→ **Exercise directions**: Return only the number of lines in the entries below that hold the word "agent".

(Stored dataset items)
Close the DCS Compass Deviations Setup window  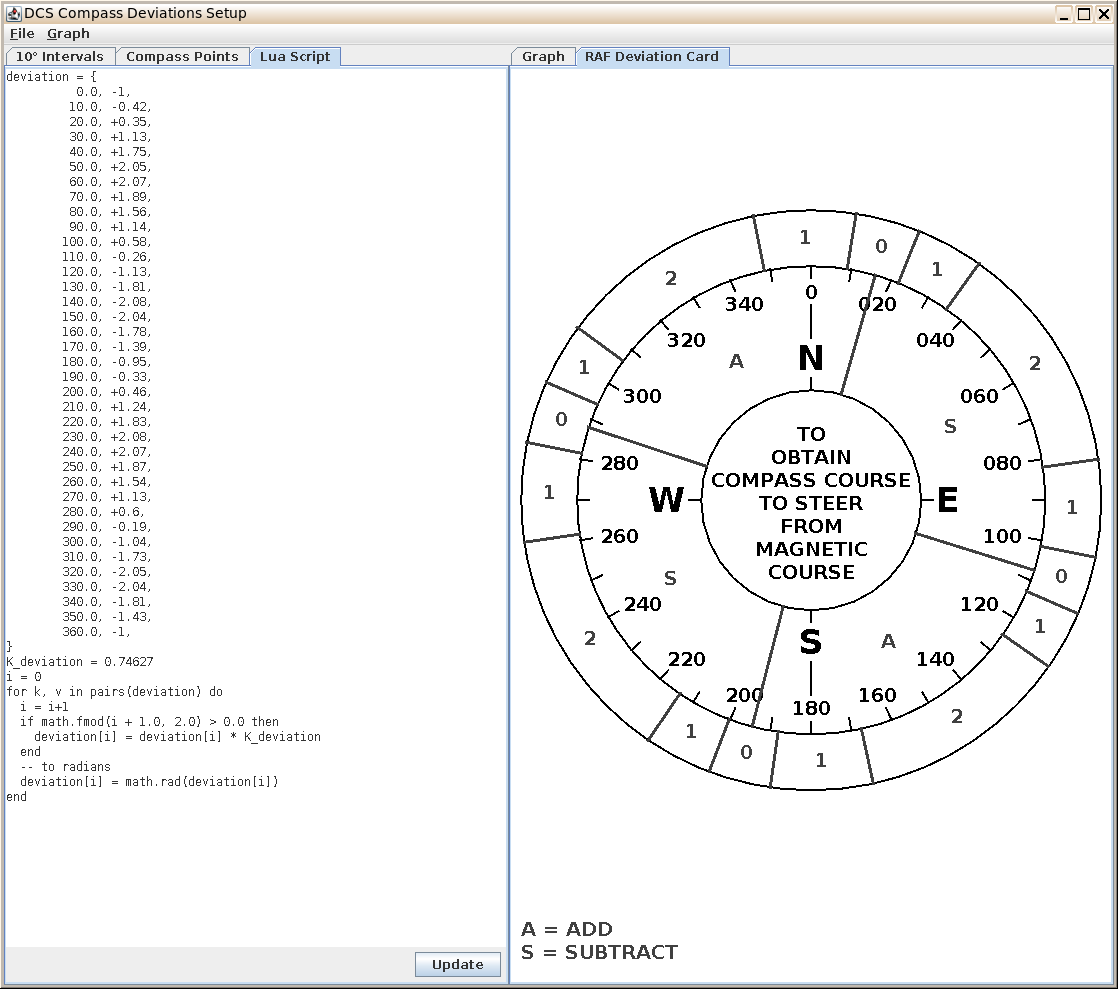pos(1104,14)
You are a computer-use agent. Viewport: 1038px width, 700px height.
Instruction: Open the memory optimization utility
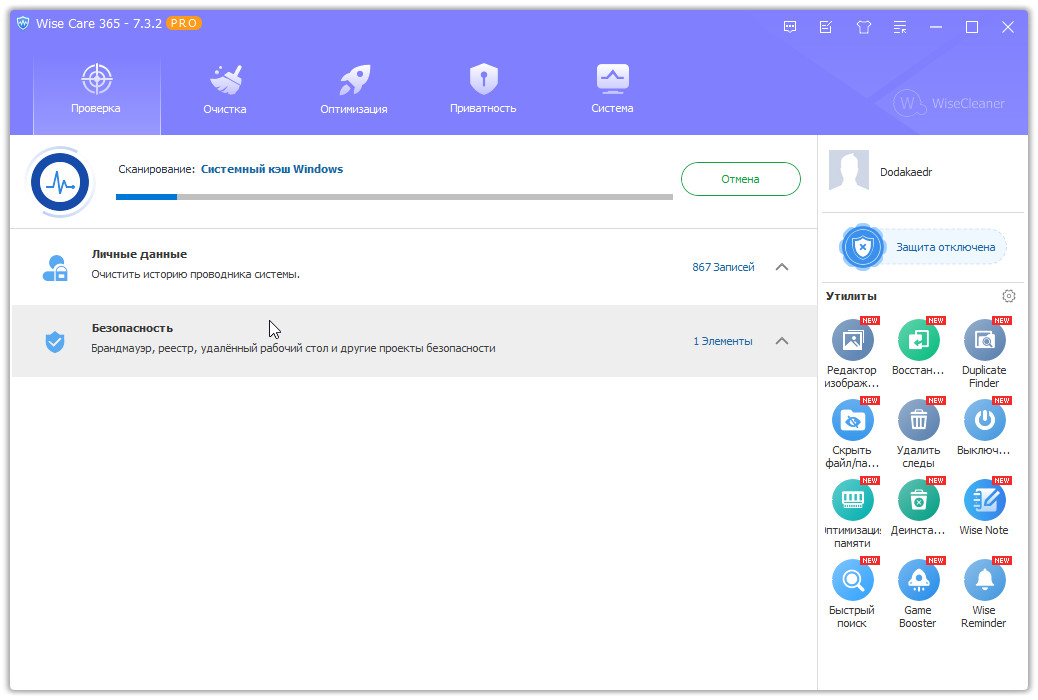click(852, 501)
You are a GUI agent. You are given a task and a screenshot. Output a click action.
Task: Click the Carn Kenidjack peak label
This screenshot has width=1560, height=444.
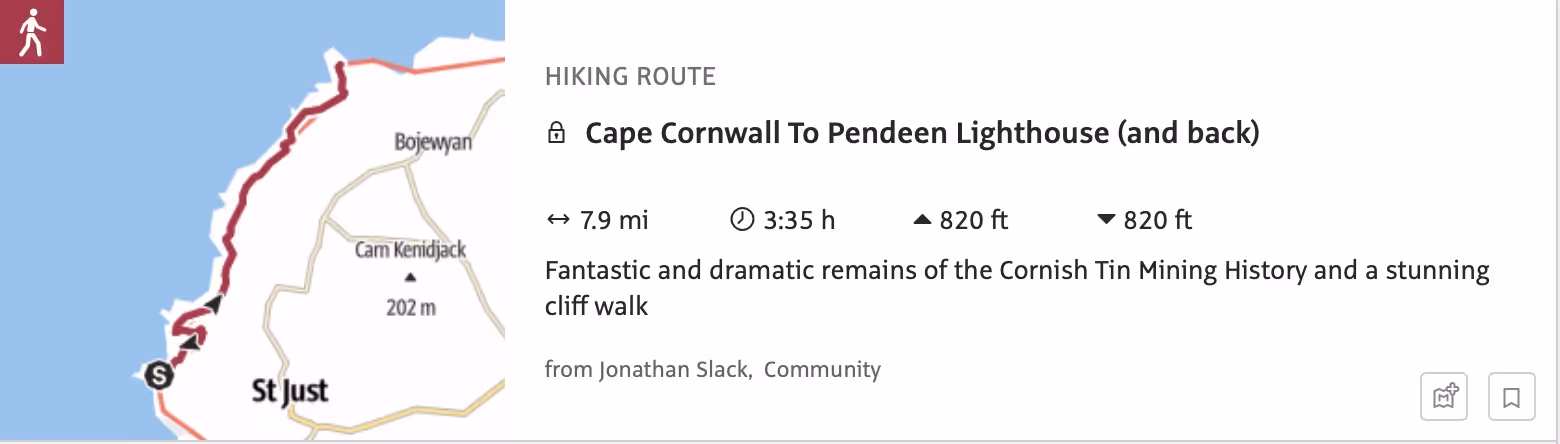pos(411,249)
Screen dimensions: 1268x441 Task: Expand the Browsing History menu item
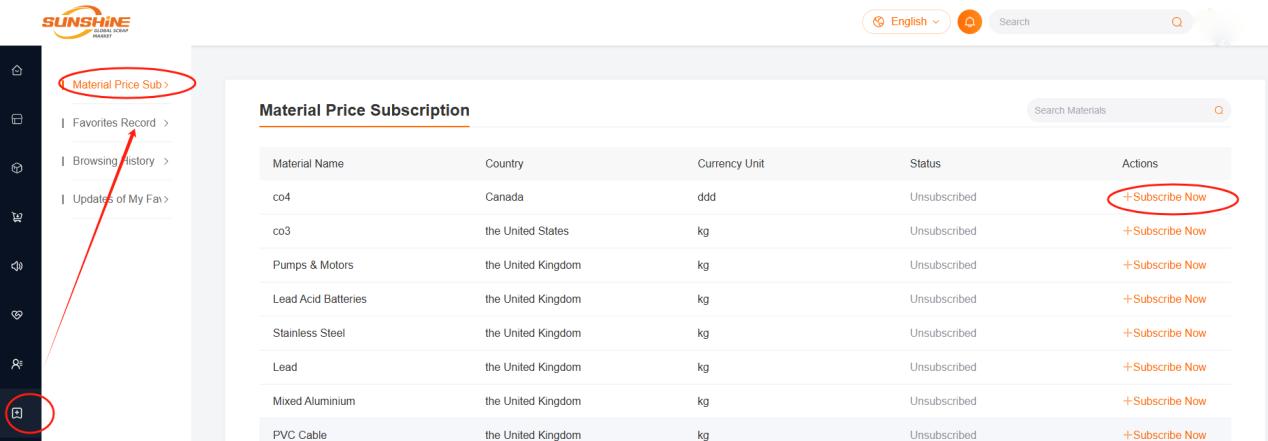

→ **Exercise answer**: 2